Data provided
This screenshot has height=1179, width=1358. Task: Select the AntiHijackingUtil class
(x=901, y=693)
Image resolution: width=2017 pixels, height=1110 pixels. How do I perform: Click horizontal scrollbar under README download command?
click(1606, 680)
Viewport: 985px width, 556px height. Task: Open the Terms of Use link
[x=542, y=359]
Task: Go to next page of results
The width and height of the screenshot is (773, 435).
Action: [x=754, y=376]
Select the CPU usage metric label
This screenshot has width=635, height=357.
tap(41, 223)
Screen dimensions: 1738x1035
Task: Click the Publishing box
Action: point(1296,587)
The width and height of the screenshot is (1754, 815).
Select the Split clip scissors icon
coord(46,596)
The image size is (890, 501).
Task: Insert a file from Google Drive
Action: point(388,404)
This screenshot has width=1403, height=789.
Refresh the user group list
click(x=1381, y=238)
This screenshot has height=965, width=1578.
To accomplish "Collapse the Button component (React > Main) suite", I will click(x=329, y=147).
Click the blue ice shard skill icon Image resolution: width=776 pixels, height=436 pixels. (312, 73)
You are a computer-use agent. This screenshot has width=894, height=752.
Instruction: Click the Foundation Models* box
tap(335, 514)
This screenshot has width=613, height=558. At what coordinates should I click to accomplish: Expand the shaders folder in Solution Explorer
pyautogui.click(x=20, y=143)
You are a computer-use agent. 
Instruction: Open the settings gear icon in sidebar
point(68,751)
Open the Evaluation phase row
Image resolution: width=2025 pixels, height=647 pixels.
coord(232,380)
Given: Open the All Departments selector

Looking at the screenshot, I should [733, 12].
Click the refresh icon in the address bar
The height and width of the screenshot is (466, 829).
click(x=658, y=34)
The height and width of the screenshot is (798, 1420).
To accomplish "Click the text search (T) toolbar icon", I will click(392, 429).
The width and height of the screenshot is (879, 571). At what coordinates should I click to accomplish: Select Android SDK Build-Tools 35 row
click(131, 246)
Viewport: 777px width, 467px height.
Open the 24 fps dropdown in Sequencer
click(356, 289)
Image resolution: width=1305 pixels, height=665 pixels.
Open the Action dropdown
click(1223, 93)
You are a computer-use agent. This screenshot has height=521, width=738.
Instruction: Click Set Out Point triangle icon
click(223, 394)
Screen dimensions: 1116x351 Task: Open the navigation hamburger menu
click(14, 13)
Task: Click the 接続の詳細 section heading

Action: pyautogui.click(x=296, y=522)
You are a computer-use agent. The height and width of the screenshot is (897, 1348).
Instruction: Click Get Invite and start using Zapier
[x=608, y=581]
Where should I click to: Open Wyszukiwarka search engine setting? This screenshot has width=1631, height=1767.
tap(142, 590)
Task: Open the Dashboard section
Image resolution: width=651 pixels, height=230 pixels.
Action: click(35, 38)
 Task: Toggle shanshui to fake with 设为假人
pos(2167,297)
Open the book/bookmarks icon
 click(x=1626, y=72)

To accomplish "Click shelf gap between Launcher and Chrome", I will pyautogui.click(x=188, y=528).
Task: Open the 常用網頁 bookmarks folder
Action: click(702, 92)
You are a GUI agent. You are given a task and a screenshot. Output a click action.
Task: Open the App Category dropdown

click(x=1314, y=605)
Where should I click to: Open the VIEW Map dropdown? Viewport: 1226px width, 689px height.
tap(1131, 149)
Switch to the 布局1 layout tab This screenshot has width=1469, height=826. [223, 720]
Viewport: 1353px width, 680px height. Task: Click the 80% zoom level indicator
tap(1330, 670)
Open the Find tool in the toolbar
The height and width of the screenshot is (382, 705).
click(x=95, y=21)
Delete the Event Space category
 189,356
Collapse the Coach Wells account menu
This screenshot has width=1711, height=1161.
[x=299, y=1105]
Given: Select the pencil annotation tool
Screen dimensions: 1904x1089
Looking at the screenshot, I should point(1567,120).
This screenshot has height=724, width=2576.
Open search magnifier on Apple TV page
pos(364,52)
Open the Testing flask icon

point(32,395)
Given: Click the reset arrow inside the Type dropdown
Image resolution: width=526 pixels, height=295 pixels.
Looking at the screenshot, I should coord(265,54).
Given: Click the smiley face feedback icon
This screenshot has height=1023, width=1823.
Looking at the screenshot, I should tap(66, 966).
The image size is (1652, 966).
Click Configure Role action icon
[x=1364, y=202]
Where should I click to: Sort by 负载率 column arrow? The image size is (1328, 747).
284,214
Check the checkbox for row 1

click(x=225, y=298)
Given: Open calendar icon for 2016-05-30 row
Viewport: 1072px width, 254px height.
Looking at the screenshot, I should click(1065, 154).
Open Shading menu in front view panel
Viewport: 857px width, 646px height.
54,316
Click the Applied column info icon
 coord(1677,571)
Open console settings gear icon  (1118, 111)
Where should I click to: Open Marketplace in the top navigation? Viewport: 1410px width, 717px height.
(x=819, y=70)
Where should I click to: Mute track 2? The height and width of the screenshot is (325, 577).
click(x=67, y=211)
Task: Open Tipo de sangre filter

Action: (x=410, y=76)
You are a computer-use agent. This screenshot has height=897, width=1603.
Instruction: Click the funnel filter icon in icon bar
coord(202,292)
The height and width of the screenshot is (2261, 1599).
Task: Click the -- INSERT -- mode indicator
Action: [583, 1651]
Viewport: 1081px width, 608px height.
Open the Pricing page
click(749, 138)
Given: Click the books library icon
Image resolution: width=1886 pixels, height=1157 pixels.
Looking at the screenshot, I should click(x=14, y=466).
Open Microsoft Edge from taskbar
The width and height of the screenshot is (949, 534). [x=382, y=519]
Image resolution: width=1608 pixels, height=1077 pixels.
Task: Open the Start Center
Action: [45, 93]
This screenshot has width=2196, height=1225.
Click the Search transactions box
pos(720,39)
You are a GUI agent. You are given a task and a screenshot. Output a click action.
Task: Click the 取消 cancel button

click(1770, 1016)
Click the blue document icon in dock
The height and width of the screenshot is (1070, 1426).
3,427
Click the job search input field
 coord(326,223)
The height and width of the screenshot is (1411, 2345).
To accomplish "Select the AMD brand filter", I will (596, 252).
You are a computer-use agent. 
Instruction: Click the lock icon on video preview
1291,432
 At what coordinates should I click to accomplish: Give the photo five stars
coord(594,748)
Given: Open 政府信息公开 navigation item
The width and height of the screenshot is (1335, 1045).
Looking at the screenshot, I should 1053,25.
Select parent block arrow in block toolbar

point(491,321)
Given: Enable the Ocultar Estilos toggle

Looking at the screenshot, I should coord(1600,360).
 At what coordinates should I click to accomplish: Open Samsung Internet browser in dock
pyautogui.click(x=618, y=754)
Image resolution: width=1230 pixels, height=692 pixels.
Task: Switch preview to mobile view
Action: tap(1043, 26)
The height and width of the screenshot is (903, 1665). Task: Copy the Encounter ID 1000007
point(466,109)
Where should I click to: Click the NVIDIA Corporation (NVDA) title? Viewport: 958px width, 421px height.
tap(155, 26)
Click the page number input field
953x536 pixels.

Task requirements
Give back, exactly as written, the stretch from the line with "Click Configure Role action icon" through the line with "has height=897, width=1603.", and no other lines from the records above.

Response to this task
Click Configure Role action icon
[x=1364, y=202]
Where should I click to: Sort by 负载率 column arrow? The image size is (1328, 747).
284,214
Check the checkbox for row 1

click(x=225, y=298)
Given: Open calendar icon for 2016-05-30 row
Viewport: 1072px width, 254px height.
Looking at the screenshot, I should click(1065, 154).
Open Shading menu in front view panel
Viewport: 857px width, 646px height.
54,316
Click the Applied column info icon
 coord(1677,571)
Open console settings gear icon  (1118, 111)
Where should I click to: Open Marketplace in the top navigation? Viewport: 1410px width, 717px height.
(x=819, y=70)
Where should I click to: Mute track 2? The height and width of the screenshot is (325, 577).
click(x=67, y=211)
Task: Open Tipo de sangre filter

Action: (x=410, y=76)
You are a computer-use agent. This screenshot has height=897, width=1603.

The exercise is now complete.